### THE DATA

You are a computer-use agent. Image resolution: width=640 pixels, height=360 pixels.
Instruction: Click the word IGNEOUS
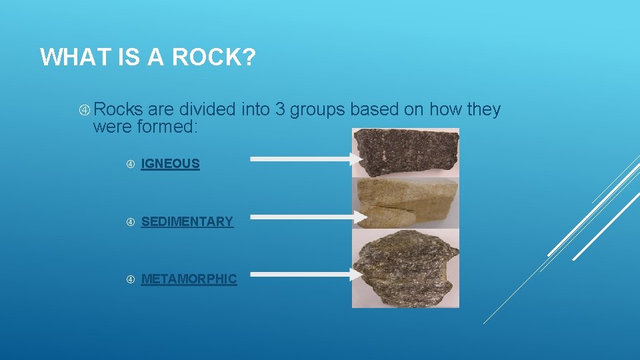[x=170, y=163]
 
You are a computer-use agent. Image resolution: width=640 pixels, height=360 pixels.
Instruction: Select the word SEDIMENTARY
[x=187, y=221]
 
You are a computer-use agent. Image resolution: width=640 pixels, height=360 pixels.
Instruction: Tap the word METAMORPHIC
[x=189, y=279]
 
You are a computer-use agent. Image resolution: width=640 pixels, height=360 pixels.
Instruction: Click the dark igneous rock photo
[x=405, y=152]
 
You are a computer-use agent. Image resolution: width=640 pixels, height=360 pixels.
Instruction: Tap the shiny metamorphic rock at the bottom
[x=405, y=267]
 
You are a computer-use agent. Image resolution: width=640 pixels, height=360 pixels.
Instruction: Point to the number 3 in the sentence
[x=279, y=109]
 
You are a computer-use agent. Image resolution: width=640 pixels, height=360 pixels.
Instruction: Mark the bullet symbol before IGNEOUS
[x=130, y=164]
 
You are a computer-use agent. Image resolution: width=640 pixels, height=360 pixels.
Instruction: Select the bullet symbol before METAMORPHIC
[x=130, y=279]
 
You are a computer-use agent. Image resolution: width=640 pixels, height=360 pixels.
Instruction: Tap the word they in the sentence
[x=483, y=109]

######

WHAT IS BEING ASKED => Convert the records, from their first line through the line containing "[x=279, y=109]", into a Markdown table with the columns Row and Line, one row per line. Skip blank lines and omit the pictures.

OUTPUT FOR THIS EXERCISE =>
| Row | Line |
|---|---|
| 1 | You are a computer-use agent. Image resolution: width=640 pixels, height=360 pixels. |
| 2 | Instruction: Click the word IGNEOUS |
| 3 | [x=170, y=163] |
| 4 | You are a computer-use agent. Image resolution: width=640 pixels, height=360 pixels. |
| 5 | Instruction: Select the word SEDIMENTARY |
| 6 | [x=187, y=221] |
| 7 | You are a computer-use agent. Image resolution: width=640 pixels, height=360 pixels. |
| 8 | Instruction: Tap the word METAMORPHIC |
| 9 | [x=189, y=279] |
| 10 | You are a computer-use agent. Image resolution: width=640 pixels, height=360 pixels. |
| 11 | Instruction: Click the dark igneous rock photo |
| 12 | [x=405, y=152] |
| 13 | You are a computer-use agent. Image resolution: width=640 pixels, height=360 pixels. |
| 14 | Instruction: Tap the shiny metamorphic rock at the bottom |
| 15 | [x=405, y=267] |
| 16 | You are a computer-use agent. Image resolution: width=640 pixels, height=360 pixels. |
| 17 | Instruction: Point to the number 3 in the sentence |
| 18 | [x=279, y=109] |